A Proposta de Emenda à Constituição (PEC) que visa extinguir a jornada de trabalho na escala 6x1 avançou no Senado Federal nesta terça-feira (18). O presidente da Casa, Davi Alcolumbre, assinou o despacho que encaminha o texto para análise da Comissão de Constituição e Justiça (CCJ).
Calendário de tramitação
A expectativa é que o projeto seja debatido na CCJ no início de setembro, durante o período de esforço concentrado no Congresso Nacional. Apesar do interesse do governo em avançar com a pauta, a tramitação deve enfrentar prazos que inviabilizam a votação em plenário antes do primeiro turno das eleições, marcado para o dia 4 de outubro. O relator da matéria ainda não foi definido.

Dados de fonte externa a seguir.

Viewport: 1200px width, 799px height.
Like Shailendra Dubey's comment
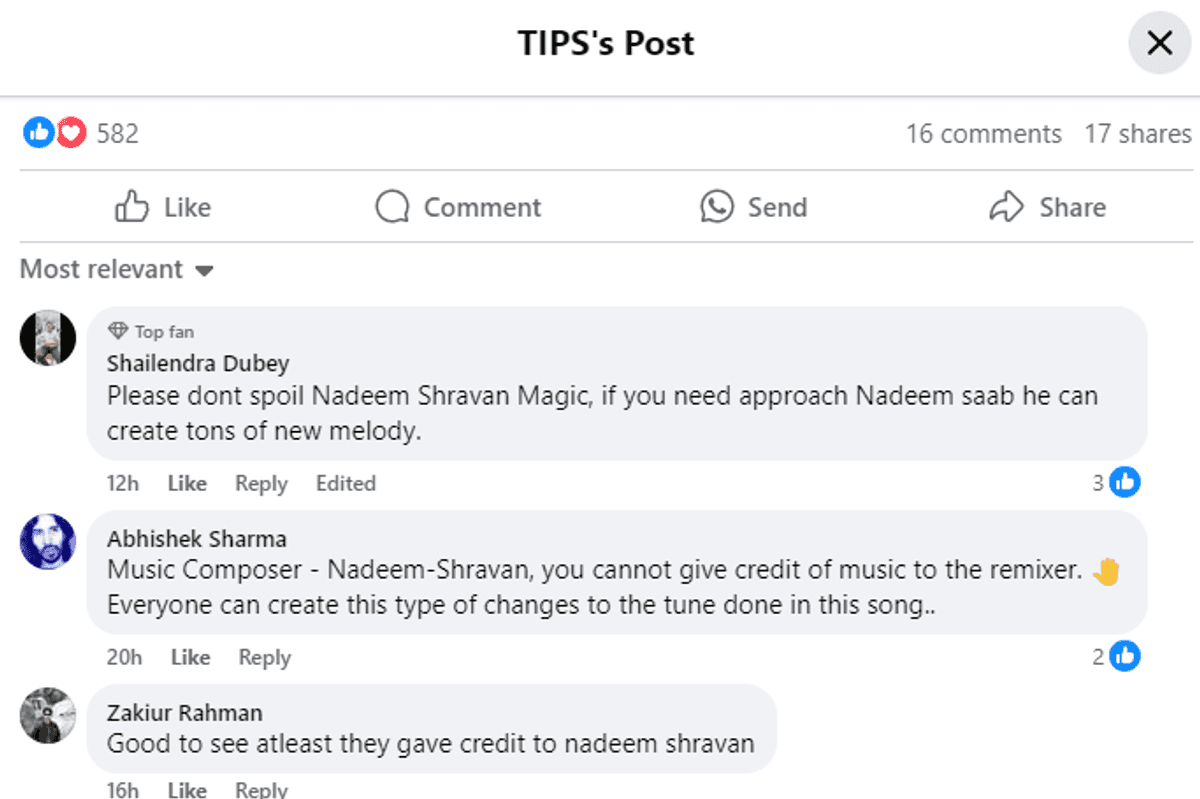187,483
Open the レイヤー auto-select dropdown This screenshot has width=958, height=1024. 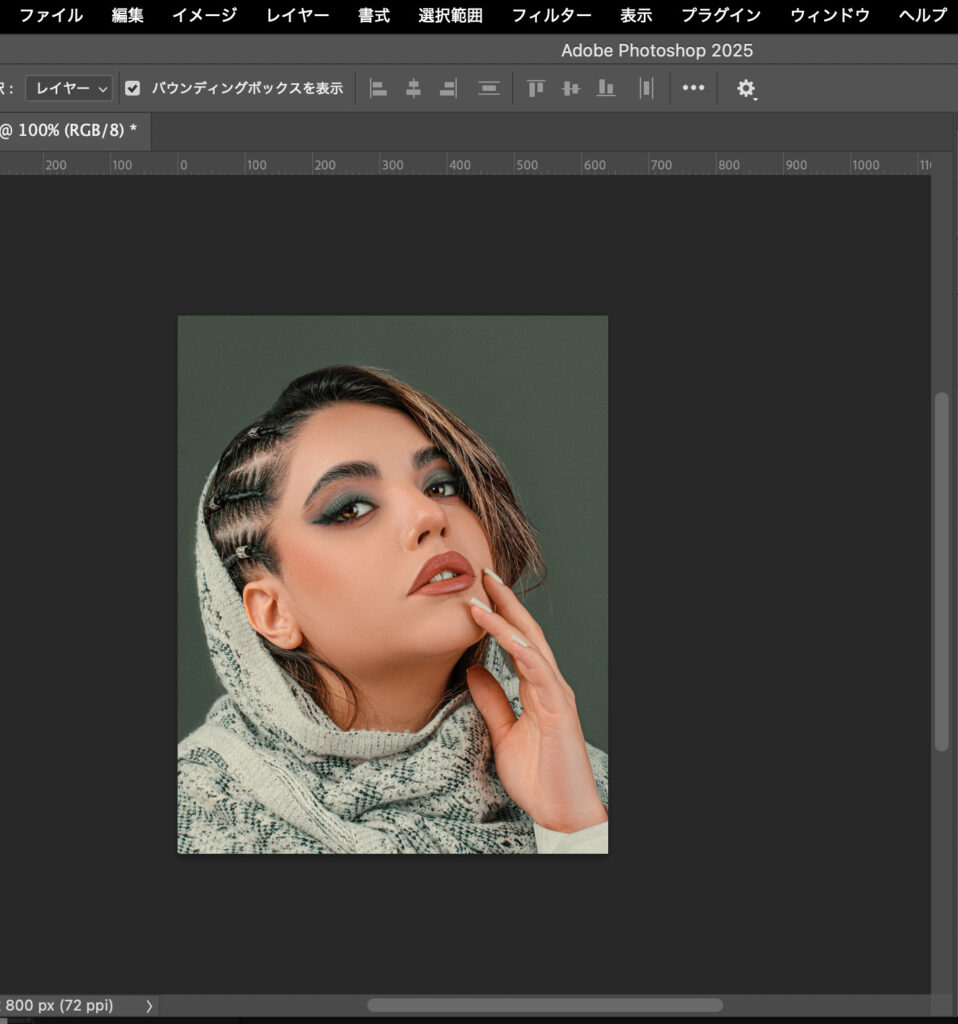pos(69,88)
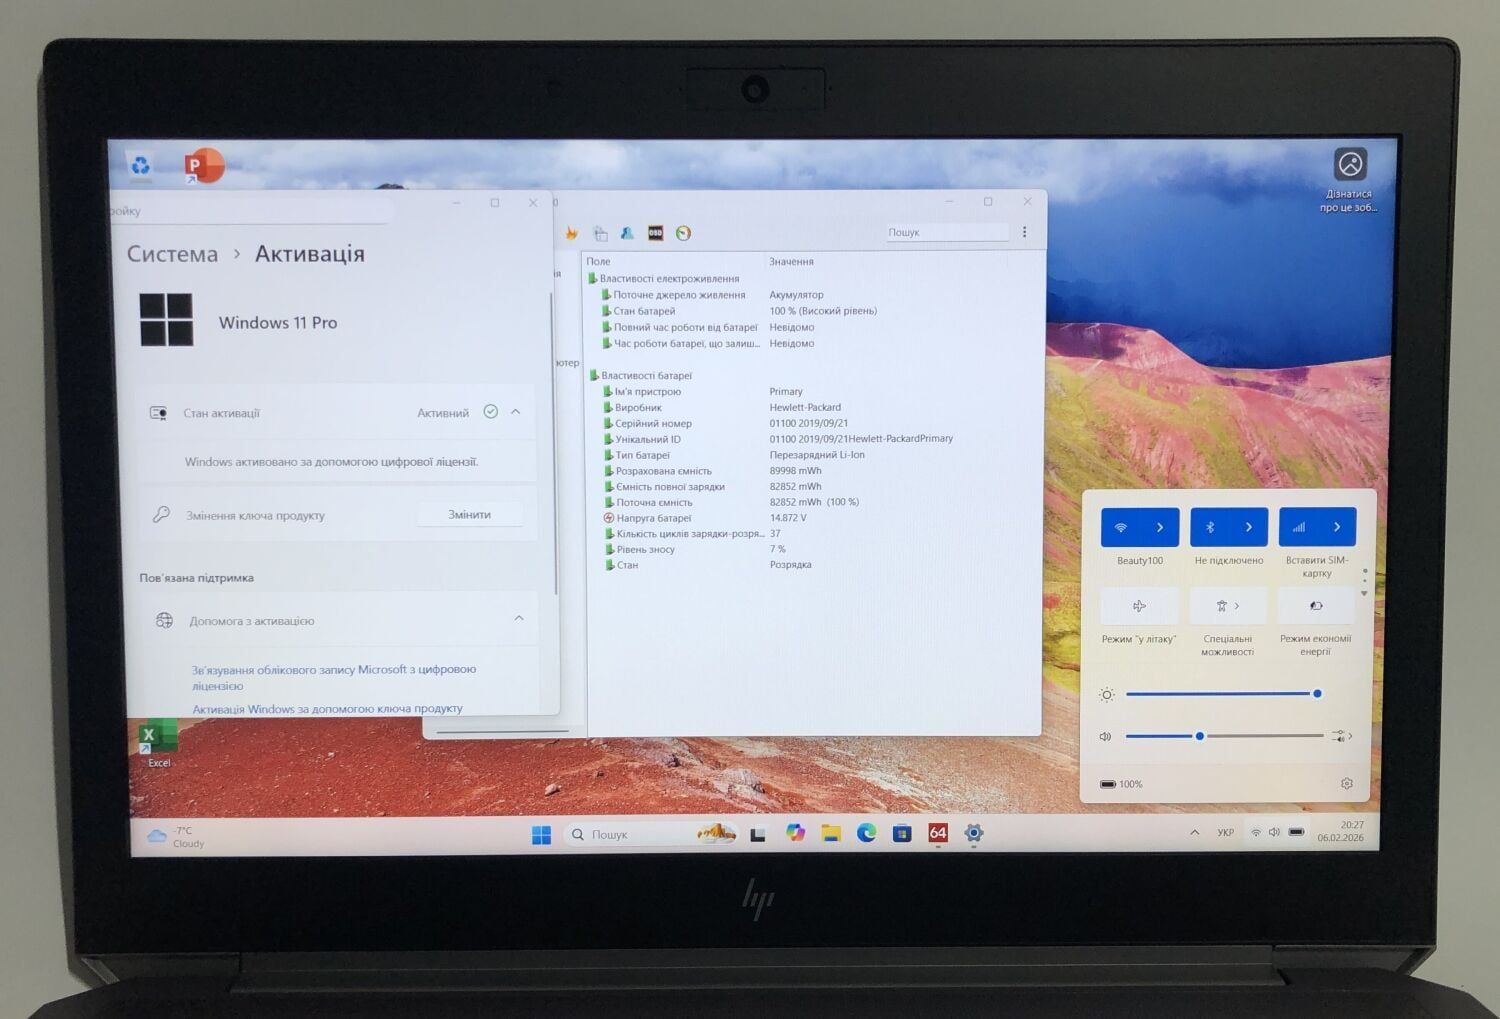
Task: Open AIDA64 three-dot menu
Action: coord(1024,232)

Além da PEC da jornada de trabalho, Alcolumbre liberou para análise outras pautas prioritárias, incluindo as PECs da segurança pública e o projeto de política nacional de minerais críticos.
Discussão econômica e política
A tramitação da proposta em pleno período eleitoral tem suscitado críticas sobre a viabilidade econômica de uma redução de jornada sem o ajuste correspondente nos salários. Analistas e parlamentares contrários ao avanço imediato alertam para os possíveis efeitos colaterais:
"Qualquer aumento de custos vai para os preços e vai para o emprego. Aliás, vai para o desemprego. A sociedade toda perde, mas os que mais perdem são os de sempre, que são os mais fracos.
O debate central reside na preocupação de que a medida gere pressão inflacionária ou impacto direto na manutenção dos postos de trabalho em um cenário de fragilidade produtiva.